Exact wording is required: transcribe all the entries and leave the images out.

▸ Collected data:
------
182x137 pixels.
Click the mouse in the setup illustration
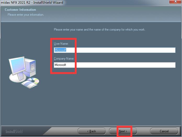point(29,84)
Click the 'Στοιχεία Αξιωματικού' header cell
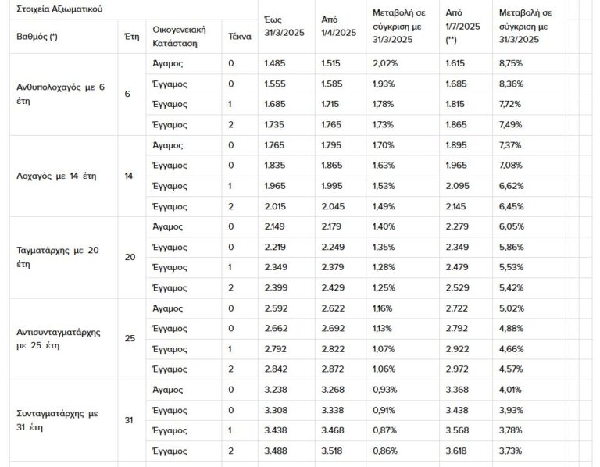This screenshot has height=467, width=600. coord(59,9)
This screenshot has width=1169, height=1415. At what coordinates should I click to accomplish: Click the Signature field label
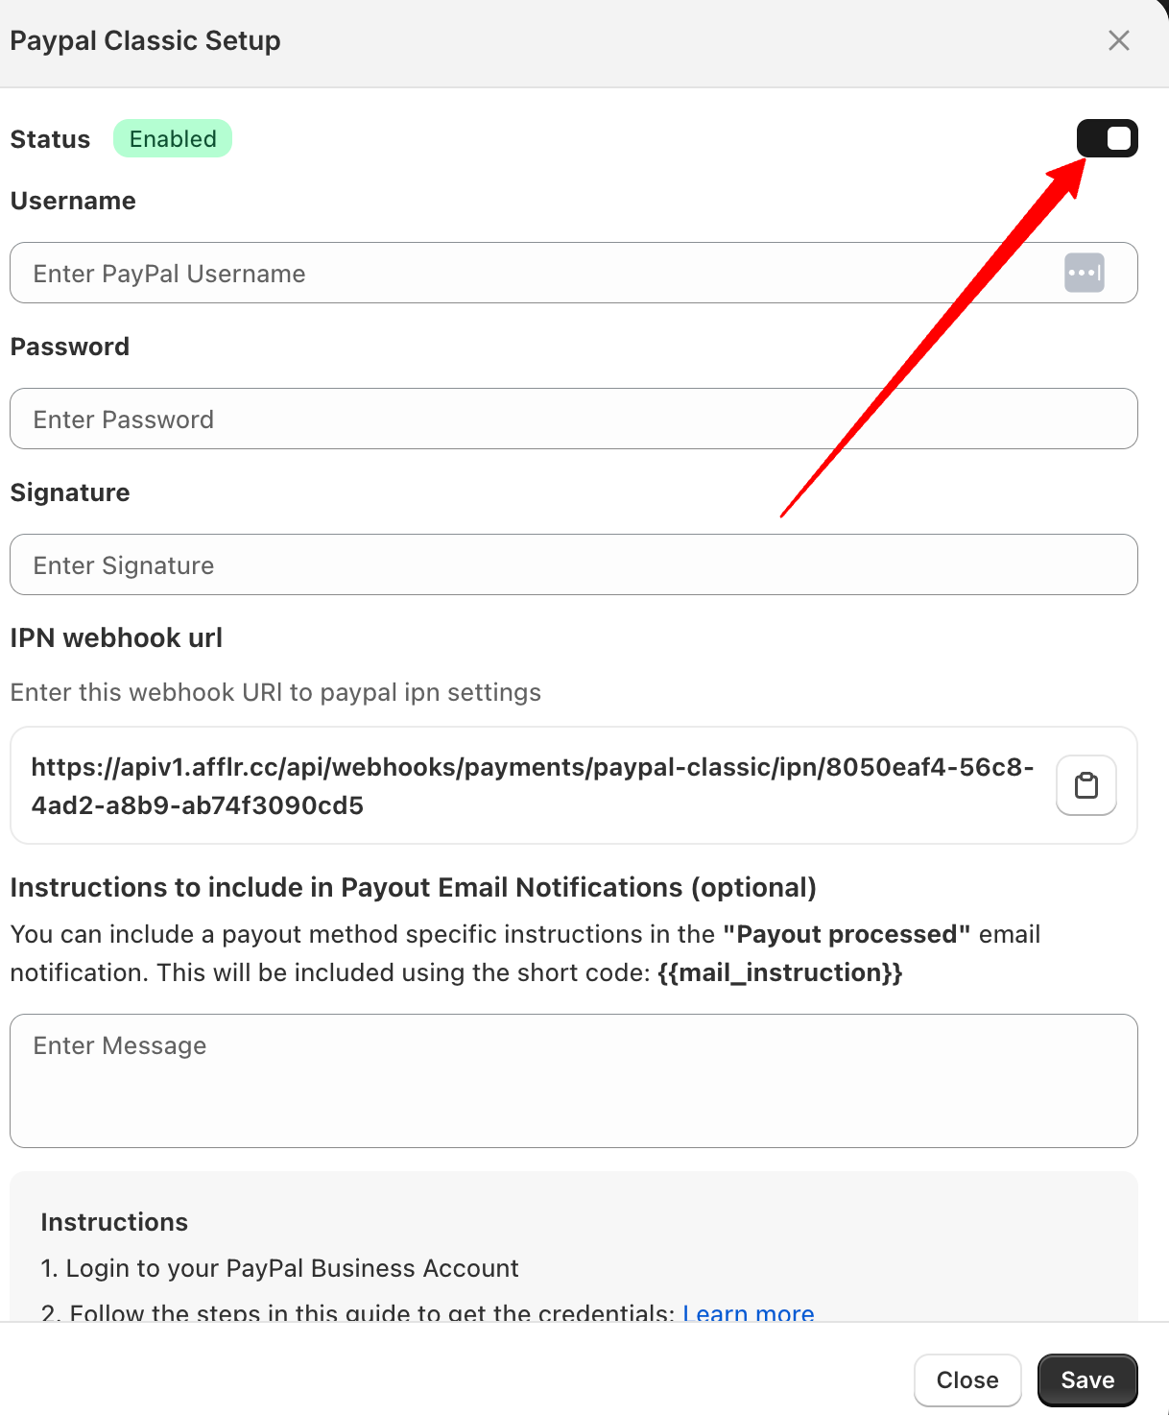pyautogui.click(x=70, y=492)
------
▸ Reply to the exercise:
182x137 pixels.
Click the mouse in the setup illustration
point(29,84)
Click the 'Στοιχεία Αξιωματικού' header cell
This screenshot has height=467, width=600. coord(59,9)
This screenshot has width=1169, height=1415. At what coordinates should I click to accomplish: Click the Signature field label
pyautogui.click(x=70, y=492)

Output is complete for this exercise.